Si tratta, quindi, di una parte della retribuzione riconosciuta non in relazione allo status dirigenziale, ma alla particolare funzione svolta, che – pacificamente – non è assimilabile a quella espletata dai professori universitari.

Pertanto, presupponendo l’attribuzione effettiva delle funzioni dirigenziali, la norma non si presta ad essere estesa anche alla particolare categoria “ad esaurimento” dei professori universitari che alla data di entrata in vigore del DPR 382/80 avessero già raggiunto la classe finale di stipendio, mancando per essi, il presupposto in forza del quale l’indennità è riconosciuta.

Deve, peraltro, osservarsi che se, come si è detto, l’equiparazione retributiva prevista dall’art. 36, c. 8 DPR 382/80, trovava il suo fondamento nella equivalenza del ruolo riconosciuto alle due categorie di funzionari pubblici (e nell’ottica di tutela dell’aspettativa dei professori universitari giunti alla classe finale di stipendio di veder ancorata la propria retribuzione a quella del personale dirigenziale apicale), quindi nell’ottica di un’equiparazione di status, tale fondamento non è, invero, smentito dalla disposizione in esame, ove, invece, l’attribuzione dell’indennità di posizione si riferisce all’effettivo svolgimento della funzione.

Ed, infatti, la disposizione s’inserisce in un contesto ordinamentale profondamente diverso da quello in cui è maturato il principio di equiparazione delle retribuzioni ai sensi dell’art. 36, c. 8 DPR 382/80, in cui la retribuzione della dirigenza statale era collegata alla qualifica (a sua volta, determinata dall’anzianità di servizio) e che ha subito un radicale mutamento con la riforma intervenuta nella materia ad opera del D.Lgs. 29/93, in una con il mutato ruolo attribuito alla dirigenza nel quadro dei rapporti tra politica ed amministrazione.

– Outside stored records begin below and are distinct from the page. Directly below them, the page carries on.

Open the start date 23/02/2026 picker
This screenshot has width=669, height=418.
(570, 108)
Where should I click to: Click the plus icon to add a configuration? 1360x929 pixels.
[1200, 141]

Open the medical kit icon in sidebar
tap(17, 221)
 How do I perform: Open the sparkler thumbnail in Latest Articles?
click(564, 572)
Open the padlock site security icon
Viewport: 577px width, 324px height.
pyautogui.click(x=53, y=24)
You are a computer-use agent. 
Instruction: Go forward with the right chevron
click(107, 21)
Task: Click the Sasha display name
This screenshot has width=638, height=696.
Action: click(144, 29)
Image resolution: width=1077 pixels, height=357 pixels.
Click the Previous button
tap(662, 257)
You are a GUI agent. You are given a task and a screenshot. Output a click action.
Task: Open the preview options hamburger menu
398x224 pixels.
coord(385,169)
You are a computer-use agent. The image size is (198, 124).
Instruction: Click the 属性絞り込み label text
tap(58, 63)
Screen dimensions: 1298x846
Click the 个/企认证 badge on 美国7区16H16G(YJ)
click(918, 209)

Solo per restare nell’ambito del trattamento retributivo, l’art. 24 del D. Lgs. 29/93, fin dalla sua originaria formulazione, ha previsto che “La retribuzione del personale con qualifica di dirigente è determinata dai contratti collettivi per le aree dirigenziali, prevedendo che il trattamento economico accessorio sia correlato alle funzioni attribuite e alle connesse responsabilità” , prevedendo una specifica corrispondenza di tale parte della retribuzione con l’esercizio della funzione.

Per tale ragione, la norma non appare contrastante con le ragioni del riconoscimento della tutela della posizione retributiva della categoria di personale cui appartengono i ricorrenti, enucleate dalla Corte costituzionale n. 219/75.

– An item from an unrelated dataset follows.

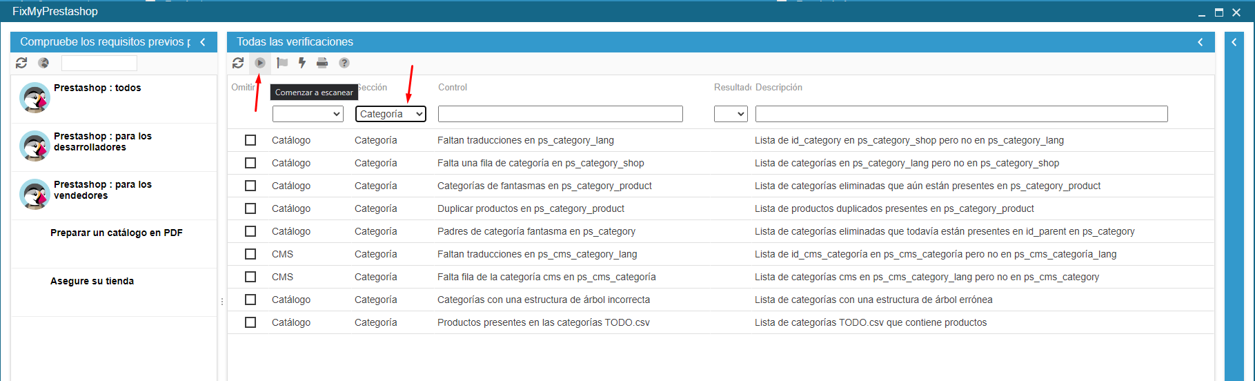Refresh the left prerequisites panel
The image size is (1255, 381).
[21, 63]
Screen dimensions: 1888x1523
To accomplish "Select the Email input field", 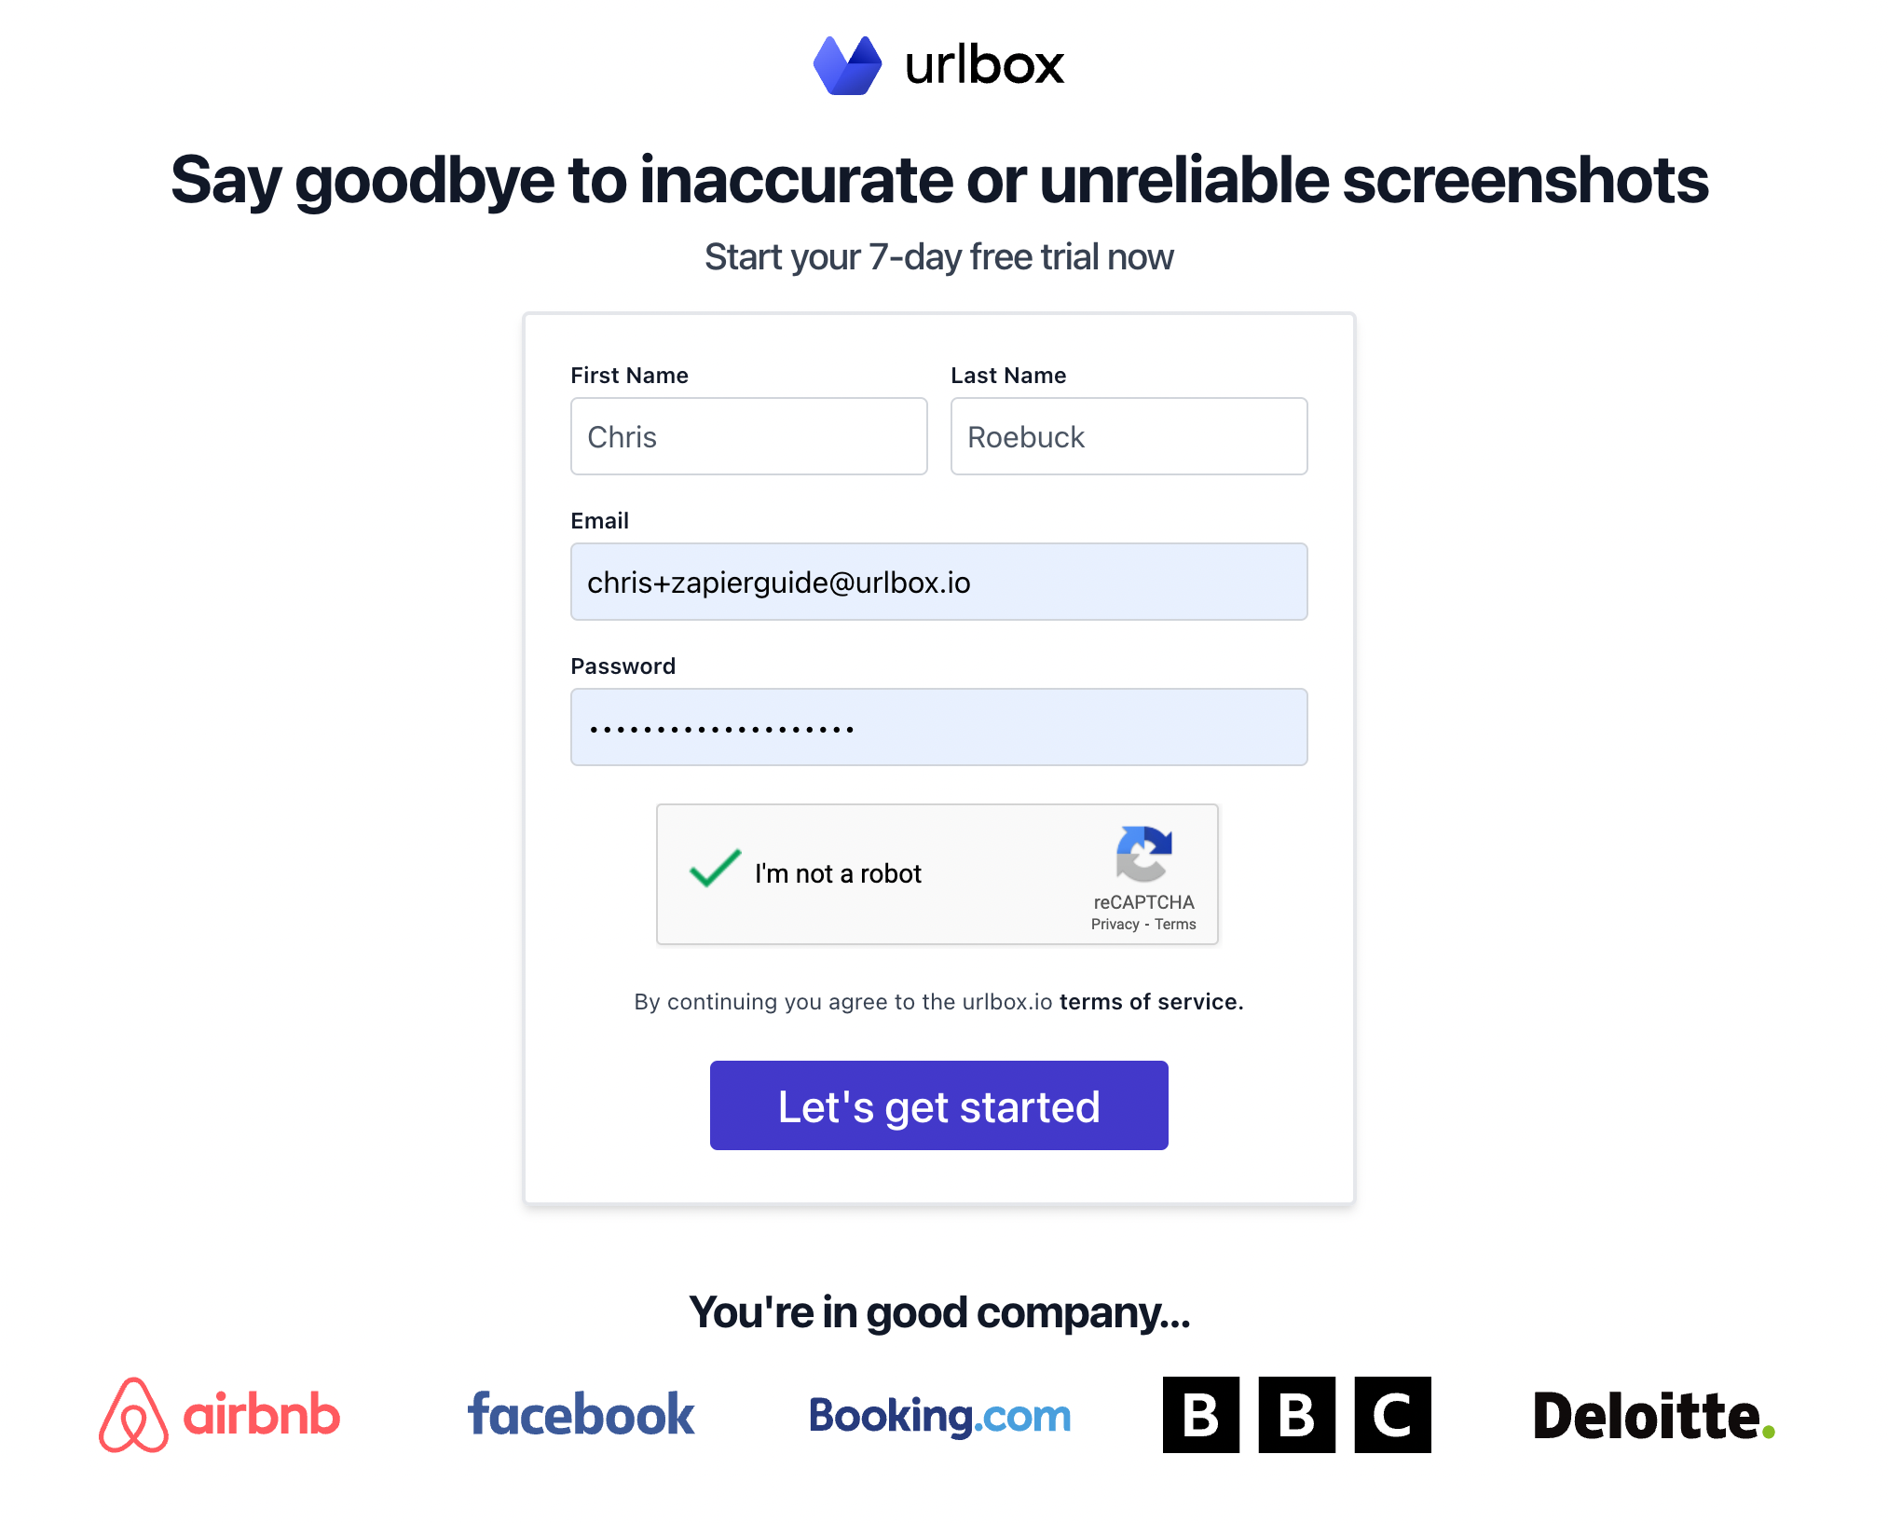I will [937, 581].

Come ha rilevato anche la stessa giurisprudenza costituzionale successiva, infatti, “dalla sentenza n. 219 del 1975, più volte richiamata, non si desume affatto il principio della assoluta immutabilità nel tempo della situazione di equiparazione fra le due categorie di dipendenti pubblici, perché, al contrario, in tale sentenza la Corte affermò che fosse "innegabile che resti nella discrezionalità del legislatore il differenziare il trattamento economico di categorie prima egualmente retribuite, senza per questo incorrere in violazione dei precetti costituzionali dell'artt. 3 e 36", precisando però che non potesse farsi luogo ad un mutamento del criterio della equiparazione già seguito dal legislatore "senza che ciò fosse giustificato dal superamento delle premesse che avevano determinato il precedente cennato giudizio di valore".

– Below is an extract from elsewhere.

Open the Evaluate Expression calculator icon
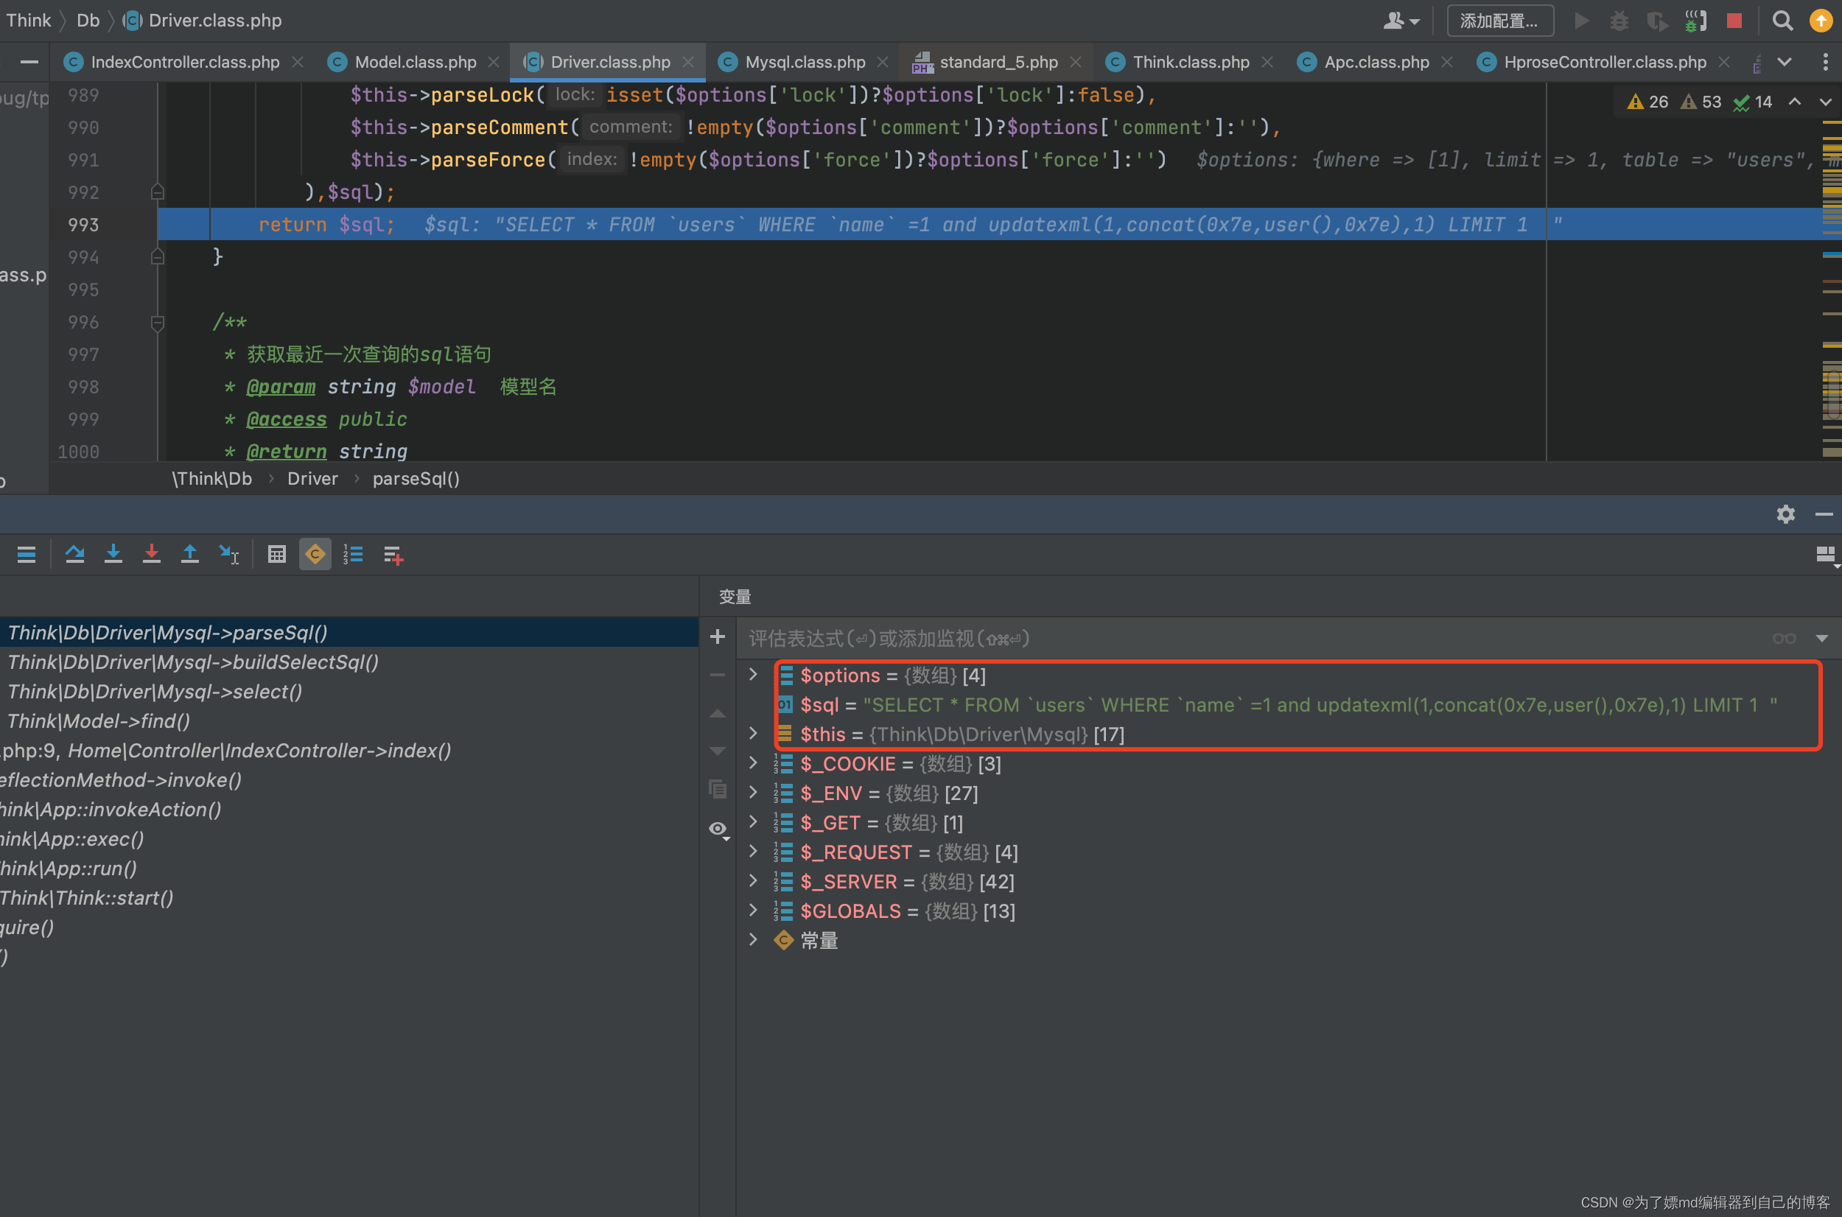Screen dimensions: 1842x1217 click(276, 554)
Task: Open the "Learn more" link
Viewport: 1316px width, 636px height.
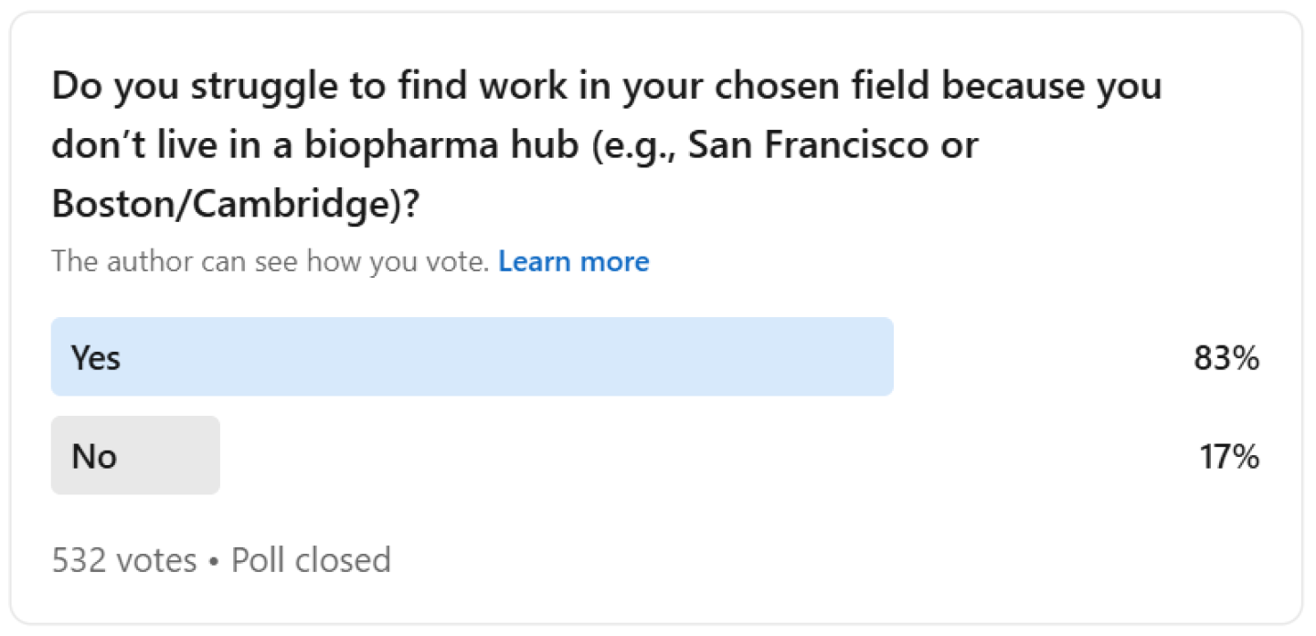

In altri termini non si escluse che il limite alla discrezionalità della legge e cioè il "giudizio di valore espresso dal legislatore ex suo more, in termini di equivalenza, fra le due categorie pur strutturalmente diverse dei docenti e dei dirigenti" potesse essere superato dal legislatore medesimo sulla base di nuove valutazioni collegate al mutamento delle situazioni da regolare.” (Corte Costituzionale, 09/11/1988, n.1019).

Il mutamento della funzione dirigenziale, che ha inciso anche sulla struttura della retribuzione, appare, infatti, una giustificazione sufficiente e non irragionevole della limitazione dell’attribuzione dell’indennità prevista dall’art. 1 L. 334/97 al solo personale dirigenziale, effettivamente incaricato delle relative funzioni e ad escluderne l’applicazione anche ai professori universitari appartenenti alla categoria “ad esaurimento” di cui all’art. 36, c. 8, D.P.R. 382/80.

La novità della questione giustifica l’integrale compensazione delle spese di lite.